- What you will do -
Set down the full data below exactly as given, please.

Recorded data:
= Beginning of Section =

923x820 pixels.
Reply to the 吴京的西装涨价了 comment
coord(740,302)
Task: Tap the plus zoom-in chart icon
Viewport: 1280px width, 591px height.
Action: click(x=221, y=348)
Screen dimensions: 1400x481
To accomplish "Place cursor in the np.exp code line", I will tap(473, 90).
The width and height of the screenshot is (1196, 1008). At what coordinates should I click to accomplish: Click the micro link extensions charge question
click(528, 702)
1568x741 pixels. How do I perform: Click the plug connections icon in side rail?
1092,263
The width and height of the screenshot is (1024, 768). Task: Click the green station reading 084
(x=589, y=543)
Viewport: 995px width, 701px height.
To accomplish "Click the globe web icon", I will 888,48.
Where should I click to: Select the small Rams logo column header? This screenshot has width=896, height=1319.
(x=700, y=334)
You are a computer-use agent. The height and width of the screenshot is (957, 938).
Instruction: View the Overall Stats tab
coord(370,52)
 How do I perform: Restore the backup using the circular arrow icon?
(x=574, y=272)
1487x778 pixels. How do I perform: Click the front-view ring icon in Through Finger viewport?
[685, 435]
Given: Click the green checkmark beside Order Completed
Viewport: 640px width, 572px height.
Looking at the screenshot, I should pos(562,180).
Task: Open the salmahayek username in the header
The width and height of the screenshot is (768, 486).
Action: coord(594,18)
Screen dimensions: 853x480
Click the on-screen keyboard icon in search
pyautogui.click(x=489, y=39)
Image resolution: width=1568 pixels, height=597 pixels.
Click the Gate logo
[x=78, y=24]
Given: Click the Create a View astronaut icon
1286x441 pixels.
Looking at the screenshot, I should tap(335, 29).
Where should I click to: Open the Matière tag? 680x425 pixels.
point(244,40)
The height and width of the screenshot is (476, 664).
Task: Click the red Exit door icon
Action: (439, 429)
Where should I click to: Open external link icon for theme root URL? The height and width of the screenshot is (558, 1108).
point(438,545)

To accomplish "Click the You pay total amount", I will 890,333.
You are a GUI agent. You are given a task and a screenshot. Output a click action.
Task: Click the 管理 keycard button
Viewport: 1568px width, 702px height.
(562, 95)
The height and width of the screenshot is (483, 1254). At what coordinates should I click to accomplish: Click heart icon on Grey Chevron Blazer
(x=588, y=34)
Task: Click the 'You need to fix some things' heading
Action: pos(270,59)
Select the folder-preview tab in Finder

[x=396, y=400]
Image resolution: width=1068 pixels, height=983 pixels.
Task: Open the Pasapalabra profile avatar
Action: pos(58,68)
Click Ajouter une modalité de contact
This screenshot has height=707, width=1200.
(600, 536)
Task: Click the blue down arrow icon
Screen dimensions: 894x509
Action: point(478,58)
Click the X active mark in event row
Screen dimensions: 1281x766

= End of Section =

- Exercise solution -
923x820 pixels.
Reply to the 吴京的西装涨价了 comment
coord(740,302)
Task: Tap the plus zoom-in chart icon
Viewport: 1280px width, 591px height.
Action: click(x=221, y=348)
Screen dimensions: 1400x481
To accomplish "Place cursor in the np.exp code line", I will tap(473, 90).
The width and height of the screenshot is (1196, 1008). At what coordinates should I click to accomplish: Click the micro link extensions charge question
click(528, 702)
1568x741 pixels. How do I perform: Click the plug connections icon in side rail?
1092,263
The width and height of the screenshot is (1024, 768). Task: Click the green station reading 084
(x=589, y=543)
Viewport: 995px width, 701px height.
To accomplish "Click the globe web icon", I will 888,48.
Where should I click to: Select the small Rams logo column header? This screenshot has width=896, height=1319.
(x=700, y=334)
You are a computer-use agent. The height and width of the screenshot is (957, 938).
Instruction: View the Overall Stats tab
coord(370,52)
 How do I perform: Restore the backup using the circular arrow icon?
(x=574, y=272)
1487x778 pixels. How do I perform: Click the front-view ring icon in Through Finger viewport?
[685, 435]
Given: Click the green checkmark beside Order Completed
Viewport: 640px width, 572px height.
Looking at the screenshot, I should pos(562,180).
Task: Open the salmahayek username in the header
The width and height of the screenshot is (768, 486).
Action: coord(594,18)
Screen dimensions: 853x480
Click the on-screen keyboard icon in search
pyautogui.click(x=489, y=39)
Image resolution: width=1568 pixels, height=597 pixels.
Click the Gate logo
[x=78, y=24]
Given: Click the Create a View astronaut icon
1286x441 pixels.
Looking at the screenshot, I should tap(335, 29).
Where should I click to: Open the Matière tag? 680x425 pixels.
point(244,40)
The height and width of the screenshot is (476, 664).
Task: Click the red Exit door icon
Action: (439, 429)
Where should I click to: Open external link icon for theme root URL? The height and width of the screenshot is (558, 1108).
point(438,545)

To accomplish "Click the You pay total amount", I will 890,333.
You are a GUI agent. You are given a task and a screenshot. Output a click action.
Task: Click the 管理 keycard button
Viewport: 1568px width, 702px height.
(562, 95)
The height and width of the screenshot is (483, 1254). At what coordinates should I click to accomplish: Click heart icon on Grey Chevron Blazer
(x=588, y=34)
Task: Click the 'You need to fix some things' heading
Action: pos(270,59)
Select the folder-preview tab in Finder

[x=396, y=400]
Image resolution: width=1068 pixels, height=983 pixels.
Task: Open the Pasapalabra profile avatar
Action: pos(58,68)
Click Ajouter une modalité de contact
This screenshot has height=707, width=1200.
(600, 536)
Task: Click the blue down arrow icon
Screen dimensions: 894x509
Action: point(478,58)
Click the X active mark in event row
Screen dimensions: 1281x766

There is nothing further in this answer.